**TASK BRIEF**
Reproduce the following data verbatim, with every line in its original order and wording.
_ _ _ _
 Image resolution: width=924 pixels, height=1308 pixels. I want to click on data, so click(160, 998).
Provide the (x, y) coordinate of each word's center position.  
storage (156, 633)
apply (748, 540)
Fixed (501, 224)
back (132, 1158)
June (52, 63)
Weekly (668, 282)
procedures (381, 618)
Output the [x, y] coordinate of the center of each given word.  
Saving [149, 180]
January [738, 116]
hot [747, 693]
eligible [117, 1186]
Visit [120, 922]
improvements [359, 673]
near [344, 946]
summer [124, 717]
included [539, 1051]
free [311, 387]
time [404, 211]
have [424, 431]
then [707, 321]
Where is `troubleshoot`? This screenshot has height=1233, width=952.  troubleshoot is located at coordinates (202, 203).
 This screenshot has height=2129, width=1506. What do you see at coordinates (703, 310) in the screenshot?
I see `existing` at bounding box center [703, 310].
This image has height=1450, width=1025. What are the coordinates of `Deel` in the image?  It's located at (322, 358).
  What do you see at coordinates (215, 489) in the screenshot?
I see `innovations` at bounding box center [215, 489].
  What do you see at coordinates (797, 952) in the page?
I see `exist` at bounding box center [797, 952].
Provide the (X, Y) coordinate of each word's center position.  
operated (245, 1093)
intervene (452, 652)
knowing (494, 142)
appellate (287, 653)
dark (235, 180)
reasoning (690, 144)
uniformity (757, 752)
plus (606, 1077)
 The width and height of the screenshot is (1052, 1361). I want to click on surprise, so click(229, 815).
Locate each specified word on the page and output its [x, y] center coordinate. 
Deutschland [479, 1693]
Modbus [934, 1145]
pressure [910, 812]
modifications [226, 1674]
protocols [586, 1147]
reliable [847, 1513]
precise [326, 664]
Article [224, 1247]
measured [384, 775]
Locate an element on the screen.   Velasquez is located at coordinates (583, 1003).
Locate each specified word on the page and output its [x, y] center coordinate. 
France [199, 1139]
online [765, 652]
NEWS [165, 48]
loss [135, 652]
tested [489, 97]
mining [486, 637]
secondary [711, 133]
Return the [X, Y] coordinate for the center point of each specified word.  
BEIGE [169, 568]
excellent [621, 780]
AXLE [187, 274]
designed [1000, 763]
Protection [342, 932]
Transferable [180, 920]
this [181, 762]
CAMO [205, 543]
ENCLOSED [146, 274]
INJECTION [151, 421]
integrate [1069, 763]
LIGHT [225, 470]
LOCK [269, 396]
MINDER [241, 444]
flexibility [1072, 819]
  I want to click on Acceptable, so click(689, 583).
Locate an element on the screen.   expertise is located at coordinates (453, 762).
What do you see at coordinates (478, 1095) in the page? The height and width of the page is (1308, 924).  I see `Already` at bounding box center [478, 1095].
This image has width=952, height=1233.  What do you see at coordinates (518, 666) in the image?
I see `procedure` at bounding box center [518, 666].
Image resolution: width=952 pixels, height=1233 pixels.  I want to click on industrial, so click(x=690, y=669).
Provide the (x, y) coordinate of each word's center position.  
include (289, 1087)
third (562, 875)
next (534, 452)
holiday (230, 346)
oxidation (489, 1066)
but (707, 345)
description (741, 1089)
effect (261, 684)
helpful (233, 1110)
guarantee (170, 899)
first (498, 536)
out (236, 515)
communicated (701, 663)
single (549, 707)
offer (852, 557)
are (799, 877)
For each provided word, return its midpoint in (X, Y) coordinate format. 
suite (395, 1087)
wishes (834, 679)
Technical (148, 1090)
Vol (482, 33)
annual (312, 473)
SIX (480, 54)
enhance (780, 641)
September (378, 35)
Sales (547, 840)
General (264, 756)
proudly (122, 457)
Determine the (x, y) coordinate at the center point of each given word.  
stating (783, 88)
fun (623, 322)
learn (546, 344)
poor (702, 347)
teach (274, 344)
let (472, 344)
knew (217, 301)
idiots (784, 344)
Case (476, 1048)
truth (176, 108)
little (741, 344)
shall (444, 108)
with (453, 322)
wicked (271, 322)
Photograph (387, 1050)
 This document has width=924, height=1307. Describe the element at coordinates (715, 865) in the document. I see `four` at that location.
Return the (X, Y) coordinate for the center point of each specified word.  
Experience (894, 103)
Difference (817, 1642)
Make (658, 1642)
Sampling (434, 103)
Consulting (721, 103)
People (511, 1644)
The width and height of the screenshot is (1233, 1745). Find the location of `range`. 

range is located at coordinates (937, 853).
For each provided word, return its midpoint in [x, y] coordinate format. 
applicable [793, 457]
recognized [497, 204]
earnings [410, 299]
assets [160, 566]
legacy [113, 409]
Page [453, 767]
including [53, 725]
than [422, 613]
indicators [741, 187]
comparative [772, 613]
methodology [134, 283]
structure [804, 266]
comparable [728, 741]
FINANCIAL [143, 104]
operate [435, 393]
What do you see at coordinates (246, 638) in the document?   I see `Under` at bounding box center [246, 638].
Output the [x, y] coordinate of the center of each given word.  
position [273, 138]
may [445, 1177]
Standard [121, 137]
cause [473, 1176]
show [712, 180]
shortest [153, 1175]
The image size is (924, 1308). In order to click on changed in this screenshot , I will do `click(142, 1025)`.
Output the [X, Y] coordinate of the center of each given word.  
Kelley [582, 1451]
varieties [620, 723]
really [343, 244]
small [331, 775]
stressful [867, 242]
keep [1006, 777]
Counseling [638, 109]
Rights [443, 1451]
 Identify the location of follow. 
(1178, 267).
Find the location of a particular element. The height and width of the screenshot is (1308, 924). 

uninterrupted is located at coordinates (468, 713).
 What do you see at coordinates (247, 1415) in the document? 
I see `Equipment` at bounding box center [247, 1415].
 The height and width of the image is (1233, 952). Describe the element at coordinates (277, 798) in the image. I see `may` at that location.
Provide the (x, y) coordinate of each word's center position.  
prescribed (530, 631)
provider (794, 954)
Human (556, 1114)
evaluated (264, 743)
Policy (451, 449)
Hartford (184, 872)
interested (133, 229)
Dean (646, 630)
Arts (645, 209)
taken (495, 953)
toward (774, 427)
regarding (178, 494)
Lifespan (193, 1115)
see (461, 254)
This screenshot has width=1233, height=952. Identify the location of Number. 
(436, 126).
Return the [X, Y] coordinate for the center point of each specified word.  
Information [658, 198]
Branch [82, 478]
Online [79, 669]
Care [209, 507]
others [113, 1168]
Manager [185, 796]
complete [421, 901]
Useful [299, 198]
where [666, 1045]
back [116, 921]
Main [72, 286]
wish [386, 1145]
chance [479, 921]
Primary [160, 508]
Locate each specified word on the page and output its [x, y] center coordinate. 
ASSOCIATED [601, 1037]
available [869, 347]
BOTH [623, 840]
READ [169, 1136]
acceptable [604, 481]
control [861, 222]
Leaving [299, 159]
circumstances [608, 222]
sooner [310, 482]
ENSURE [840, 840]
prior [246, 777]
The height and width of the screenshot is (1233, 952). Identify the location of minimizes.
_ _ _ _
**SOLUTION TO THIS TASK**
 Image resolution: width=924 pixels, height=1308 pixels. I want to click on data, so click(160, 998).
Provide the (x, y) coordinate of each word's center position.  
storage (156, 633)
apply (748, 540)
Fixed (501, 224)
back (132, 1158)
June (52, 63)
Weekly (668, 282)
procedures (381, 618)
Output the [x, y] coordinate of the center of each given word.  
Saving [149, 180]
January [738, 116]
hot [747, 693]
eligible [117, 1186]
Visit [120, 922]
improvements [359, 673]
near [344, 946]
summer [124, 717]
included [539, 1051]
free [311, 387]
time [404, 211]
have [424, 431]
then [707, 321]
Where is `troubleshoot`? This screenshot has height=1233, width=952.  troubleshoot is located at coordinates (202, 203).
 This screenshot has height=2129, width=1506. What do you see at coordinates (703, 310) in the screenshot?
I see `existing` at bounding box center [703, 310].
This image has height=1450, width=1025. What are the coordinates of `Deel` in the image?  It's located at (322, 358).
  What do you see at coordinates (215, 489) in the screenshot?
I see `innovations` at bounding box center [215, 489].
  What do you see at coordinates (797, 952) in the page?
I see `exist` at bounding box center [797, 952].
Provide the (X, Y) coordinate of each word's center position.  
operated (245, 1093)
intervene (452, 652)
knowing (494, 142)
appellate (287, 653)
dark (235, 180)
reasoning (690, 144)
uniformity (757, 752)
plus (606, 1077)
 The width and height of the screenshot is (1052, 1361). I want to click on surprise, so click(229, 815).
Locate each specified word on the page and output its [x, y] center coordinate. 
Deutschland [479, 1693]
Modbus [934, 1145]
pressure [910, 812]
modifications [226, 1674]
protocols [586, 1147]
reliable [847, 1513]
precise [326, 664]
Article [224, 1247]
measured [384, 775]
Locate an element on the screen.   Velasquez is located at coordinates (583, 1003).
Locate each specified word on the page and output its [x, y] center coordinate. 
France [199, 1139]
online [765, 652]
NEWS [165, 48]
loss [135, 652]
tested [489, 97]
mining [486, 637]
secondary [711, 133]
Return the [X, Y] coordinate for the center point of each specified word.  
BEIGE [169, 568]
excellent [621, 780]
AXLE [187, 274]
designed [1000, 763]
Protection [342, 932]
Transferable [180, 920]
this [181, 762]
CAMO [205, 543]
ENCLOSED [146, 274]
INJECTION [151, 421]
integrate [1069, 763]
LIGHT [225, 470]
LOCK [269, 396]
MINDER [241, 444]
flexibility [1072, 819]
  I want to click on Acceptable, so click(689, 583).
Locate an element on the screen.   expertise is located at coordinates (453, 762).
What do you see at coordinates (478, 1095) in the page? The height and width of the page is (1308, 924).  I see `Already` at bounding box center [478, 1095].
This image has width=952, height=1233.  What do you see at coordinates (518, 666) in the image?
I see `procedure` at bounding box center [518, 666].
Image resolution: width=952 pixels, height=1233 pixels.  I want to click on industrial, so click(x=690, y=669).
Provide the (x, y) coordinate of each word's center position.  
include (289, 1087)
third (562, 875)
next (534, 452)
holiday (230, 346)
oxidation (489, 1066)
but (707, 345)
description (741, 1089)
effect (261, 684)
helpful (233, 1110)
guarantee (170, 899)
first (498, 536)
out (236, 515)
communicated (701, 663)
single (549, 707)
offer (852, 557)
are (799, 877)
For each provided word, return its midpoint in (X, Y) coordinate format. 
suite (395, 1087)
wishes (834, 679)
Technical (148, 1090)
Vol (482, 33)
annual (312, 473)
SIX (480, 54)
enhance (780, 641)
September (378, 35)
Sales (547, 840)
General (264, 756)
proudly (122, 457)
Determine the (x, y) coordinate at the center point of each given word.  
stating (783, 88)
fun (623, 322)
learn (546, 344)
poor (702, 347)
teach (274, 344)
let (472, 344)
knew (217, 301)
idiots (784, 344)
Case (476, 1048)
truth (176, 108)
little (741, 344)
shall (444, 108)
with (453, 322)
wicked (271, 322)
Photograph (387, 1050)
 This document has width=924, height=1307. Describe the element at coordinates (715, 865) in the document. I see `four` at that location.
Return the (X, Y) coordinate for the center point of each specified word.  
Experience (894, 103)
Difference (817, 1642)
Make (658, 1642)
Sampling (434, 103)
Consulting (721, 103)
People (511, 1644)
The width and height of the screenshot is (1233, 1745). Find the location of `range`. 

range is located at coordinates (937, 853).
For each provided word, return its midpoint in [x, y] coordinate format. 
applicable [793, 457]
recognized [497, 204]
earnings [410, 299]
assets [160, 566]
legacy [113, 409]
Page [453, 767]
including [53, 725]
than [422, 613]
indicators [741, 187]
comparative [772, 613]
methodology [134, 283]
structure [804, 266]
comparable [728, 741]
FINANCIAL [143, 104]
operate [435, 393]
What do you see at coordinates (246, 638) in the document?   I see `Under` at bounding box center [246, 638].
Output the [x, y] coordinate of the center of each given word.  
position [273, 138]
may [445, 1177]
Standard [121, 137]
cause [473, 1176]
show [712, 180]
shortest [153, 1175]
The image size is (924, 1308). In order to click on changed in this screenshot , I will do `click(142, 1025)`.
Output the [X, Y] coordinate of the center of each given word.  
Kelley [582, 1451]
varieties [620, 723]
really [343, 244]
small [331, 775]
stressful [867, 242]
keep [1006, 777]
Counseling [638, 109]
Rights [443, 1451]
 Identify the location of follow. 
(1178, 267).
Find the location of a particular element. The height and width of the screenshot is (1308, 924). 

uninterrupted is located at coordinates (468, 713).
 What do you see at coordinates (247, 1415) in the document? 
I see `Equipment` at bounding box center [247, 1415].
 The height and width of the image is (1233, 952). Describe the element at coordinates (277, 798) in the image. I see `may` at that location.
Provide the (x, y) coordinate of each word's center position.  
prescribed (530, 631)
provider (794, 954)
Human (556, 1114)
evaluated (264, 743)
Policy (451, 449)
Hartford (184, 872)
interested (133, 229)
Dean (646, 630)
Arts (645, 209)
taken (495, 953)
toward (774, 427)
regarding (178, 494)
Lifespan (193, 1115)
see (461, 254)
This screenshot has width=1233, height=952. Identify the location of Number. 
(436, 126).
Return the [X, Y] coordinate for the center point of each specified word.  
Information [658, 198]
Branch [82, 478]
Online [79, 669]
Care [209, 507]
others [113, 1168]
Manager [185, 796]
complete [421, 901]
Useful [299, 198]
where [666, 1045]
back [116, 921]
Main [72, 286]
wish [386, 1145]
chance [479, 921]
Primary [160, 508]
Locate each specified word on the page and output its [x, y] center coordinate. 
ASSOCIATED [601, 1037]
available [869, 347]
BOTH [623, 840]
READ [169, 1136]
acceptable [604, 481]
control [861, 222]
Leaving [299, 159]
circumstances [608, 222]
sooner [310, 482]
ENSURE [840, 840]
prior [246, 777]
The height and width of the screenshot is (1233, 952). Identify the location of minimizes.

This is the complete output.